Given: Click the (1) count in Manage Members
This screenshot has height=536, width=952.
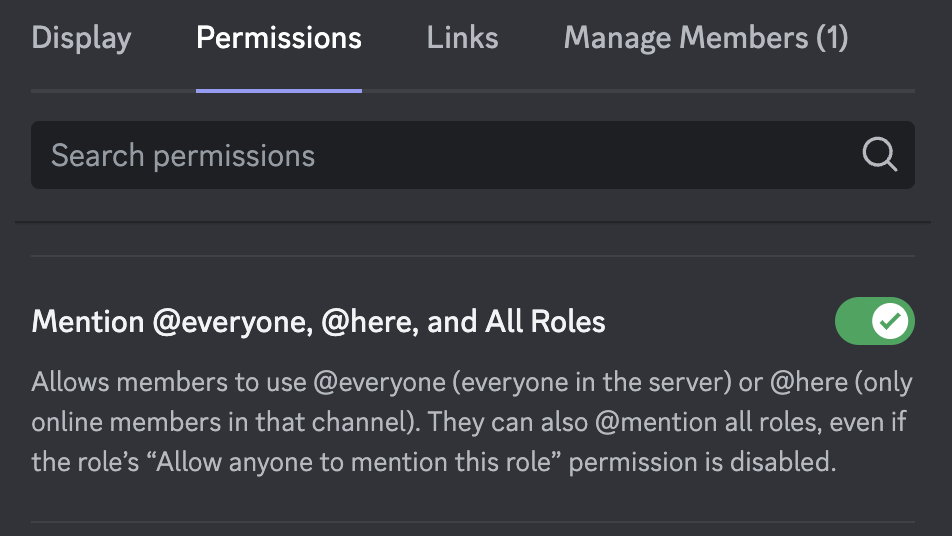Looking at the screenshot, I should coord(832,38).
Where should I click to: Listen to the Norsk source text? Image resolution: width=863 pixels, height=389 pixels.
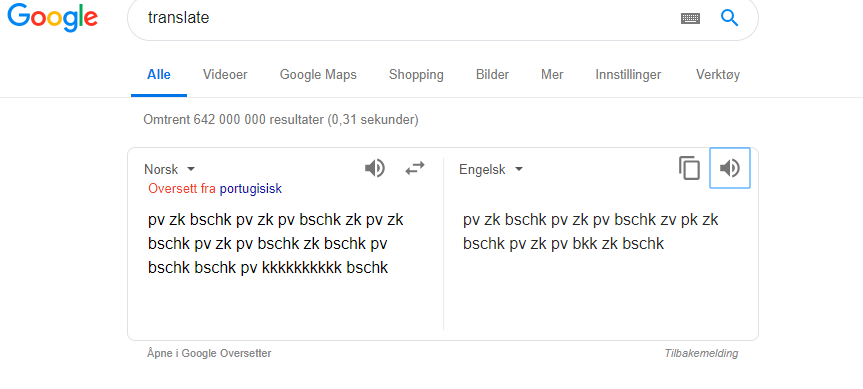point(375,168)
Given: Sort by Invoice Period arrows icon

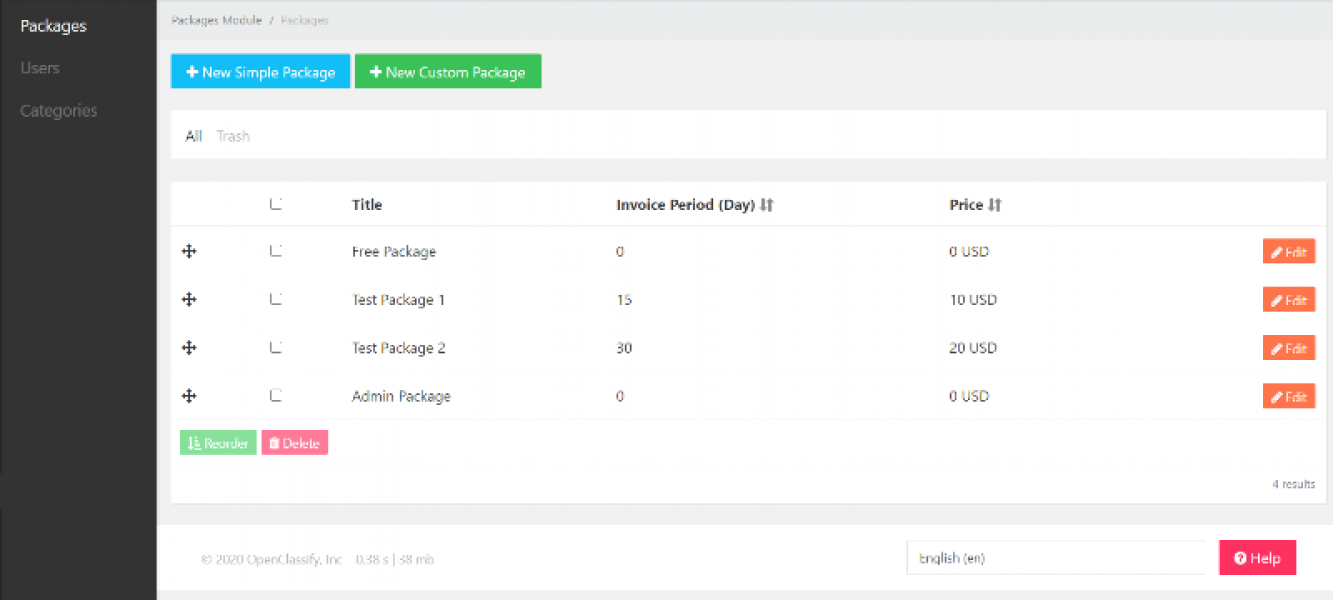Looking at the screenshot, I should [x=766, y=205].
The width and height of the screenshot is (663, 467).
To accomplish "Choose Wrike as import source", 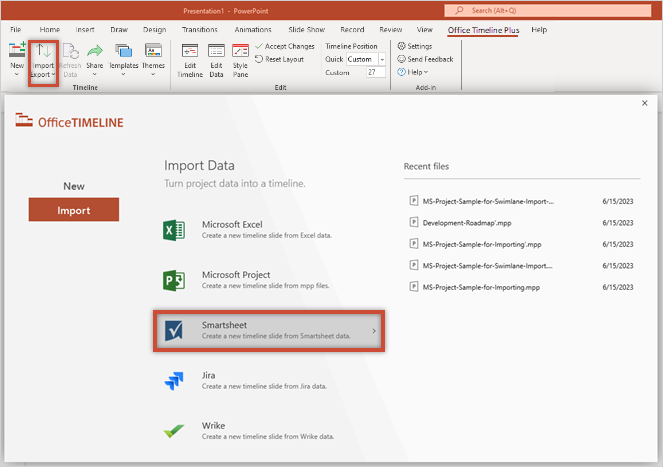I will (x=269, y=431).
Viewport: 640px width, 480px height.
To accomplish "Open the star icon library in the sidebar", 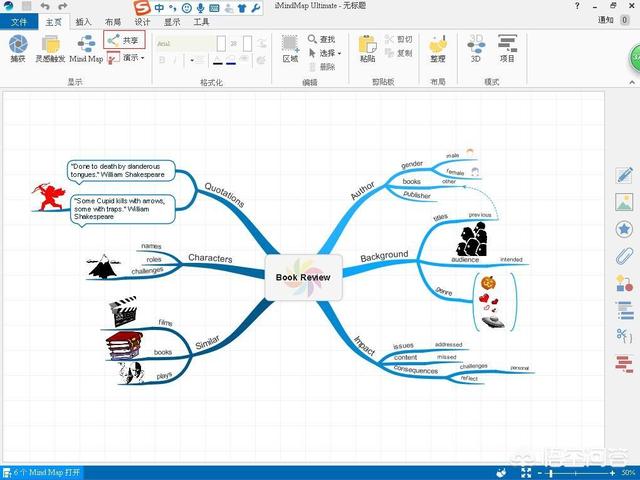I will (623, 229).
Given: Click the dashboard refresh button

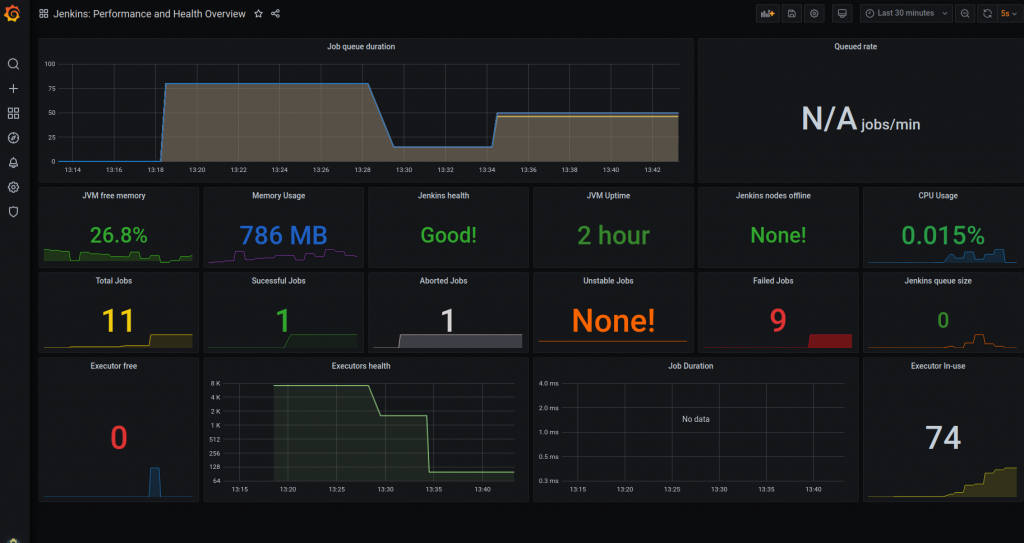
★ ★ ★ ★ ★ ★ ★
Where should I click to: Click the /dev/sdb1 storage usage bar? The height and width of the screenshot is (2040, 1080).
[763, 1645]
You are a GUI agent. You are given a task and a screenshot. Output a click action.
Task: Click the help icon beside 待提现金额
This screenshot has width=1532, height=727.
★ ★ ★ ★ ★ ★ ★
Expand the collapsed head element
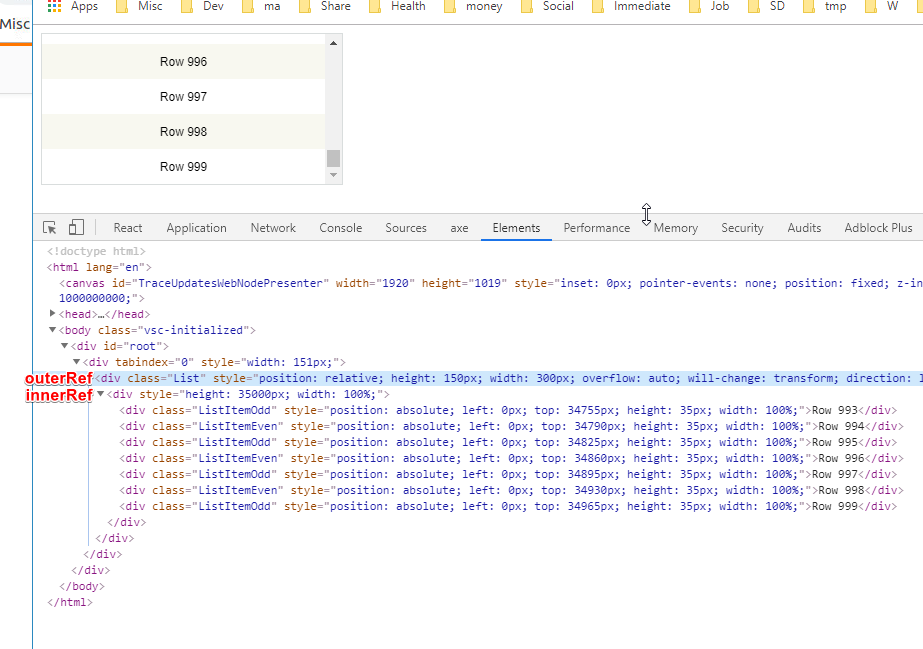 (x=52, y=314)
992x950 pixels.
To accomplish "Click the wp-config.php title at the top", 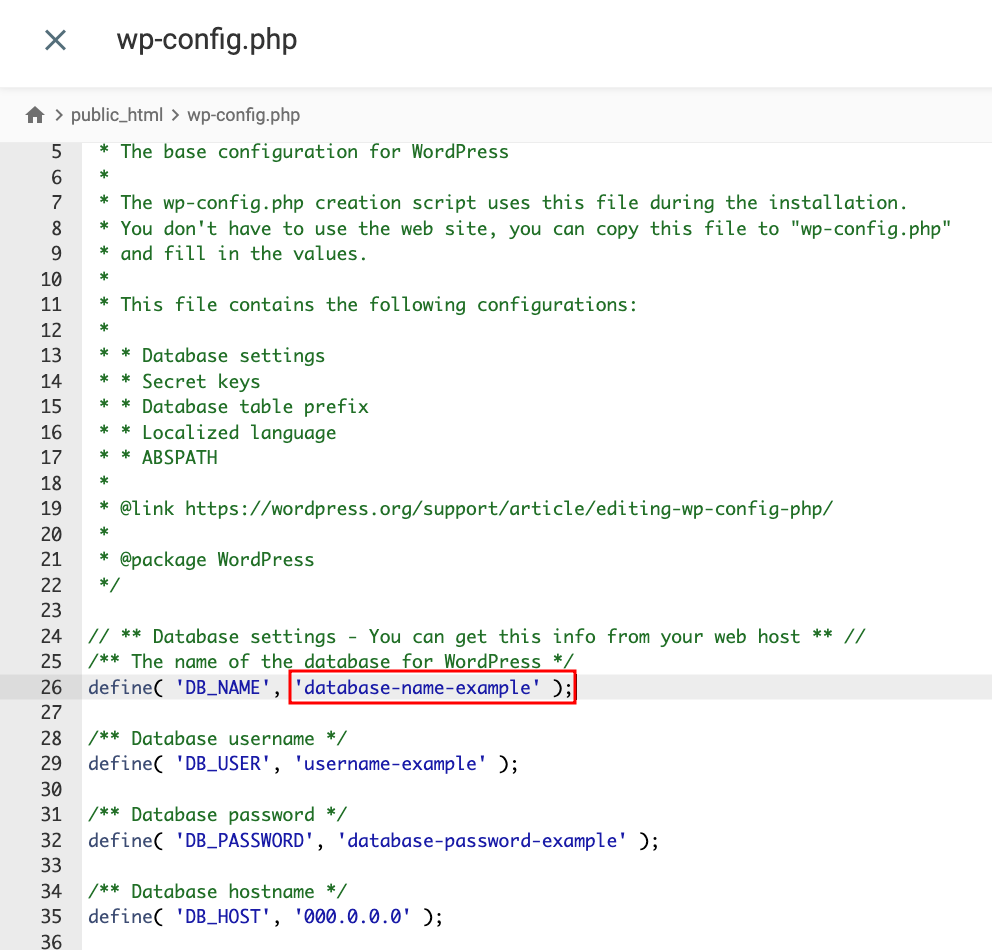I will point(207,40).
★ ★ ★ ★ ★ ★ ★
Your task: Restate word for word only the lines above from the line containing "Where should I click to: Click" to the line containing "This screenshot has width=1532, height=727.", both of them included.

Exercise output:
Where should I click to: Click the /dev/sdb1 storage usage bar? The height and width of the screenshot is (2040, 1080).
[763, 1645]
You are a GUI agent. You are given a task and a screenshot. Output a click action.
Task: Click the help icon beside 待提现金额
This screenshot has width=1532, height=727.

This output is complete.